When counting, include every line of the data that holds "Switch", then state the total alone.

### Data extract:
▼

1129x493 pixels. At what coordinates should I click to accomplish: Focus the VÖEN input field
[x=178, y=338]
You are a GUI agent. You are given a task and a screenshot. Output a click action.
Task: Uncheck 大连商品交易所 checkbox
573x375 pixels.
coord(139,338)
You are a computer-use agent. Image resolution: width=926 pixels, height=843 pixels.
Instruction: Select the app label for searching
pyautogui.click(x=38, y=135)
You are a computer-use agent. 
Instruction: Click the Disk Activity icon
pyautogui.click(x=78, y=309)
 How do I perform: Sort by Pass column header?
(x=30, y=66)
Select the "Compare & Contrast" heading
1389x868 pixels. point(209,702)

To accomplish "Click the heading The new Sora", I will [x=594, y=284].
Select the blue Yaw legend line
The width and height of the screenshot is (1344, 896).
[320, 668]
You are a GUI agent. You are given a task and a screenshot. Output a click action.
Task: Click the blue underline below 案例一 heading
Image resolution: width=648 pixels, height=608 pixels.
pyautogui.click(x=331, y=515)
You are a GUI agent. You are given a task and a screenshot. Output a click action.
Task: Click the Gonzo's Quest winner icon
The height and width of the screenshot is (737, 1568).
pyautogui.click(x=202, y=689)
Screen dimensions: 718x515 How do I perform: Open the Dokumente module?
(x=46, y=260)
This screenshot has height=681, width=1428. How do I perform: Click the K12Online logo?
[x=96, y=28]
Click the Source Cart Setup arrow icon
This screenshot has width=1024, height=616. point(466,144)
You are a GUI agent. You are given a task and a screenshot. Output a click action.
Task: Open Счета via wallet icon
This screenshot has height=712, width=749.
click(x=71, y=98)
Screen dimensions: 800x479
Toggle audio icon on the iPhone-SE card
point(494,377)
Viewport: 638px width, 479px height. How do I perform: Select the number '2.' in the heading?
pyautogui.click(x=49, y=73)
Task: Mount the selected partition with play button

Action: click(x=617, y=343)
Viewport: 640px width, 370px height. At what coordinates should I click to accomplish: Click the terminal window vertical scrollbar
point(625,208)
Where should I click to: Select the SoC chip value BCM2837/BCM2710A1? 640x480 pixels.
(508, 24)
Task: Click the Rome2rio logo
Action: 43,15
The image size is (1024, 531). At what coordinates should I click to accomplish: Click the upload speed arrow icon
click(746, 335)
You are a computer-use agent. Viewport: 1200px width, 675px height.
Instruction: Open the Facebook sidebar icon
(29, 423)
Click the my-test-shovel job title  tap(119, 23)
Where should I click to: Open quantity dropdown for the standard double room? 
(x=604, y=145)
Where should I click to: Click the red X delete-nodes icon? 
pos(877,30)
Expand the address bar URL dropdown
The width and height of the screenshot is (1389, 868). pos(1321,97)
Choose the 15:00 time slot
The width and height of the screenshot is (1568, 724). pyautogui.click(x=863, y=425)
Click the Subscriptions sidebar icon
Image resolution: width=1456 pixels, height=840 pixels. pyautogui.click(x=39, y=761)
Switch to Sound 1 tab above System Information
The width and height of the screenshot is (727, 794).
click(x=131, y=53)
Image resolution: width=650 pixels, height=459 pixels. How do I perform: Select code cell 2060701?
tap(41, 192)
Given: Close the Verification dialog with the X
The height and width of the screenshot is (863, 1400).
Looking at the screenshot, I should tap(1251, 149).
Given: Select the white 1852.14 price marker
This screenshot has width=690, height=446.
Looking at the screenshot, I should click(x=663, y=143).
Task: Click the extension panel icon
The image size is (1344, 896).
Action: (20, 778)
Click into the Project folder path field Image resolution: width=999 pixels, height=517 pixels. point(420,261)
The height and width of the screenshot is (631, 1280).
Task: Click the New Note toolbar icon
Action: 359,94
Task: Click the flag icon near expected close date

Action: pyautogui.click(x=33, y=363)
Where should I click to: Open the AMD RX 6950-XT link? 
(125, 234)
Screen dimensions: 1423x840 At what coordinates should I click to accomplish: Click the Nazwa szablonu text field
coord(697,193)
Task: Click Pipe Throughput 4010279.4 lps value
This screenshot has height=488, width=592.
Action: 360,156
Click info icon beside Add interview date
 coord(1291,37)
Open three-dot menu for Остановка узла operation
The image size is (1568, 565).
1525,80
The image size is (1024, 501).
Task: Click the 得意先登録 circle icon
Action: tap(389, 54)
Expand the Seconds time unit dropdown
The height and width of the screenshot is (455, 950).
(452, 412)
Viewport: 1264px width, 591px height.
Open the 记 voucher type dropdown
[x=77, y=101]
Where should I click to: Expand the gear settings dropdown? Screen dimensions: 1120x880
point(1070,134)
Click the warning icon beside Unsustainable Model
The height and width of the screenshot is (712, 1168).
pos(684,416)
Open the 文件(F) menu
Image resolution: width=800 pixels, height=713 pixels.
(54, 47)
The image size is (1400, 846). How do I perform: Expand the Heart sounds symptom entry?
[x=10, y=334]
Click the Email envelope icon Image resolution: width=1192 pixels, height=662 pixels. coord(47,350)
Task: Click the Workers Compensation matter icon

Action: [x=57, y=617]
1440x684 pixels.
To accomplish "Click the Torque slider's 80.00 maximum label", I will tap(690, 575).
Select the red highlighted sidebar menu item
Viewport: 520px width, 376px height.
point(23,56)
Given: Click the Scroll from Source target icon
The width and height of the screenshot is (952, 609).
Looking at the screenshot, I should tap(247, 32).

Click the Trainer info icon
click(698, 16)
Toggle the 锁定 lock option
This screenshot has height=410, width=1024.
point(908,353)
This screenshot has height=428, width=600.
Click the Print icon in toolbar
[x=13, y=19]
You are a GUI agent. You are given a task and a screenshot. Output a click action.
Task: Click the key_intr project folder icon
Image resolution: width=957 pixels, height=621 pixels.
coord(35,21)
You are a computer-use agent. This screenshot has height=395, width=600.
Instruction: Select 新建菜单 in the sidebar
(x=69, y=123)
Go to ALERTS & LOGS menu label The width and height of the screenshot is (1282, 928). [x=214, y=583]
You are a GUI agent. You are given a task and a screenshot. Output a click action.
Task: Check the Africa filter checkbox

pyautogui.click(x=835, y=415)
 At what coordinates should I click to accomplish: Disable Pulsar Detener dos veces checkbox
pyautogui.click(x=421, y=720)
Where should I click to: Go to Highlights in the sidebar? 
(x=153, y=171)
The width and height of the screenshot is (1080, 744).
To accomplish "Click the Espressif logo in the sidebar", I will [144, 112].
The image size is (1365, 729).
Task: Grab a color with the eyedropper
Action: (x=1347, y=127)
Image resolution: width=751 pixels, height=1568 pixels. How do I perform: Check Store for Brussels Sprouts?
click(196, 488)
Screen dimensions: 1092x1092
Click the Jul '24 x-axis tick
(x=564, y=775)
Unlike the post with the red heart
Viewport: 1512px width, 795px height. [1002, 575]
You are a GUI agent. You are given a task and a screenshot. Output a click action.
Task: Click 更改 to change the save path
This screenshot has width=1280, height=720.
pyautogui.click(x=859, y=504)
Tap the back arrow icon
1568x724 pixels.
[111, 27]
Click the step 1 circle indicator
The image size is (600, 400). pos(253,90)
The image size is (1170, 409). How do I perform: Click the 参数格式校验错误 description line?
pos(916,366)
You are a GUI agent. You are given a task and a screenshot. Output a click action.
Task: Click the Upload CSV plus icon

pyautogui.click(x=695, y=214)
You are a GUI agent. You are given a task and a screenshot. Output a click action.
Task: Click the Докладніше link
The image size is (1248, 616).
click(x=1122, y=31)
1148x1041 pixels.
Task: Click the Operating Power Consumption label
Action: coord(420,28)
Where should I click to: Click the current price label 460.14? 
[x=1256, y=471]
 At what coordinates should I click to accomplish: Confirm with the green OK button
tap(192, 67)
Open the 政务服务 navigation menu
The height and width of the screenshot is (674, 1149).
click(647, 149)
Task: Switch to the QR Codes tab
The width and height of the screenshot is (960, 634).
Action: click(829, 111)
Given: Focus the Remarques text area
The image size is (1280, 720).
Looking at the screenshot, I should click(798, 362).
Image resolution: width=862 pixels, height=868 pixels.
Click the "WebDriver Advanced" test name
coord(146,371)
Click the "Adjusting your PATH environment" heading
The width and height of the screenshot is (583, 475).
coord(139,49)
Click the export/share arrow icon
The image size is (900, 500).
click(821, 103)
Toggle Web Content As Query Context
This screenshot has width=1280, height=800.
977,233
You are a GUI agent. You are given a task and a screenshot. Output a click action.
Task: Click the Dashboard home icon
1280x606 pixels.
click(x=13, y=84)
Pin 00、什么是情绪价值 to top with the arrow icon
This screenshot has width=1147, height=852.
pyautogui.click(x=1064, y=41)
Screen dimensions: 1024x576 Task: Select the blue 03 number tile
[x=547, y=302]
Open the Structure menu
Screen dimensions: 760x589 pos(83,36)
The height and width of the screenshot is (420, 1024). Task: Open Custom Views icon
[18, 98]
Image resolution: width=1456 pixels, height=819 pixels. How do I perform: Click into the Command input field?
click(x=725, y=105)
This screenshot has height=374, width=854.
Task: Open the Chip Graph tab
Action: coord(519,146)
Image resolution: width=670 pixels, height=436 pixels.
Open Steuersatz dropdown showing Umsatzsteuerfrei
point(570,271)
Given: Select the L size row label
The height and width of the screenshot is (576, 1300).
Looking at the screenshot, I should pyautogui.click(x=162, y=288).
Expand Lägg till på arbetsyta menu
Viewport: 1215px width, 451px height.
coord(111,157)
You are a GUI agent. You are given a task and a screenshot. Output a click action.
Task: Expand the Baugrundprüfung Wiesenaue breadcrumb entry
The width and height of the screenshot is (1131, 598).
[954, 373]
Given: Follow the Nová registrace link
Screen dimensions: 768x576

▲

### Solution:
2